TASK OBJECTIVE>
Using the records below, write out again exactly the lines that begin at the line containing "Task: Click the Blank Canvas color swatch" and end at the line containing "This screenshot has height=484, width=858.", and no other lines.

RECORDS PROVIDED>
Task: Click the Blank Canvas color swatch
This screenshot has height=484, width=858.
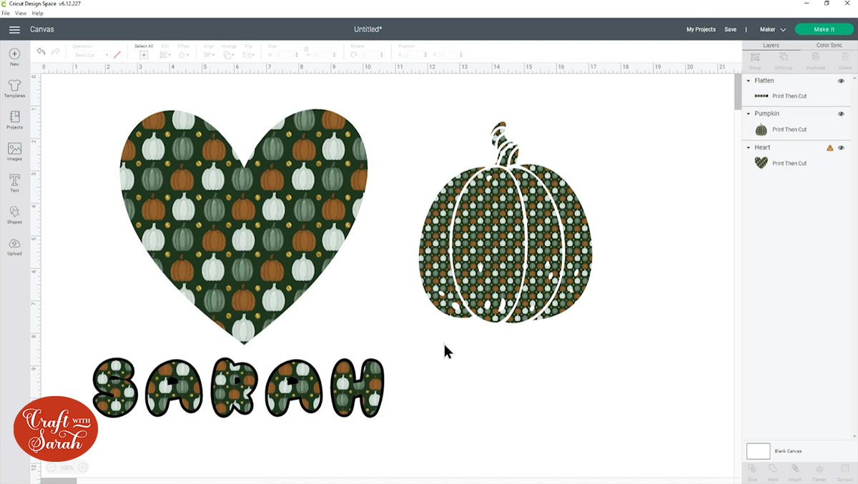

...

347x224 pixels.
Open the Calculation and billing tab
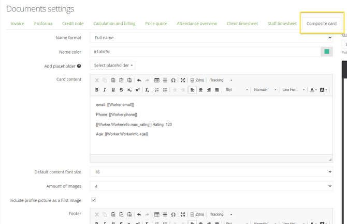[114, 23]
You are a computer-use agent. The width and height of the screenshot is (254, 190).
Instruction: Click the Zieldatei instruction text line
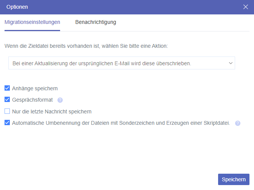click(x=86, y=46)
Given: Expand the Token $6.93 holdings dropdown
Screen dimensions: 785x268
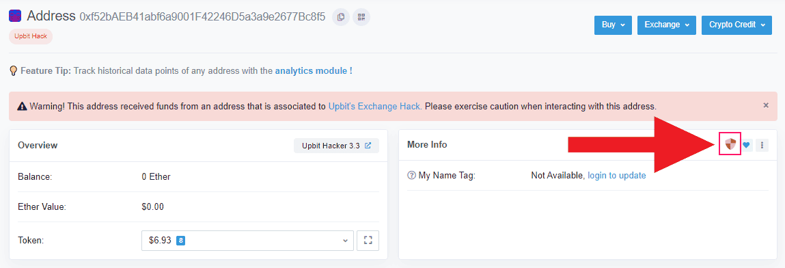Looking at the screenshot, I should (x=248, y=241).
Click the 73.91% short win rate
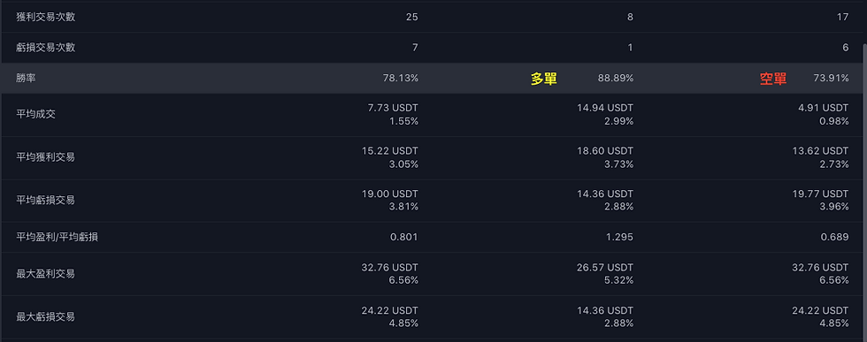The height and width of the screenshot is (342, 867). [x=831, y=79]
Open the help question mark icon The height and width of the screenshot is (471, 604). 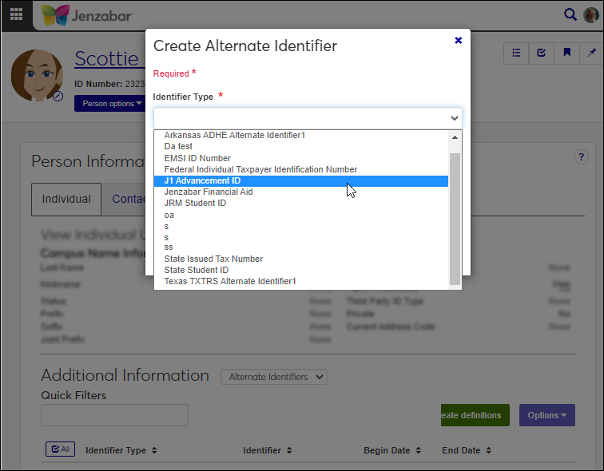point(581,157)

OUTPUT OF THE EXERCISE>
Task: Click the Blank Canvas color swatch
This screenshot has height=484, width=858.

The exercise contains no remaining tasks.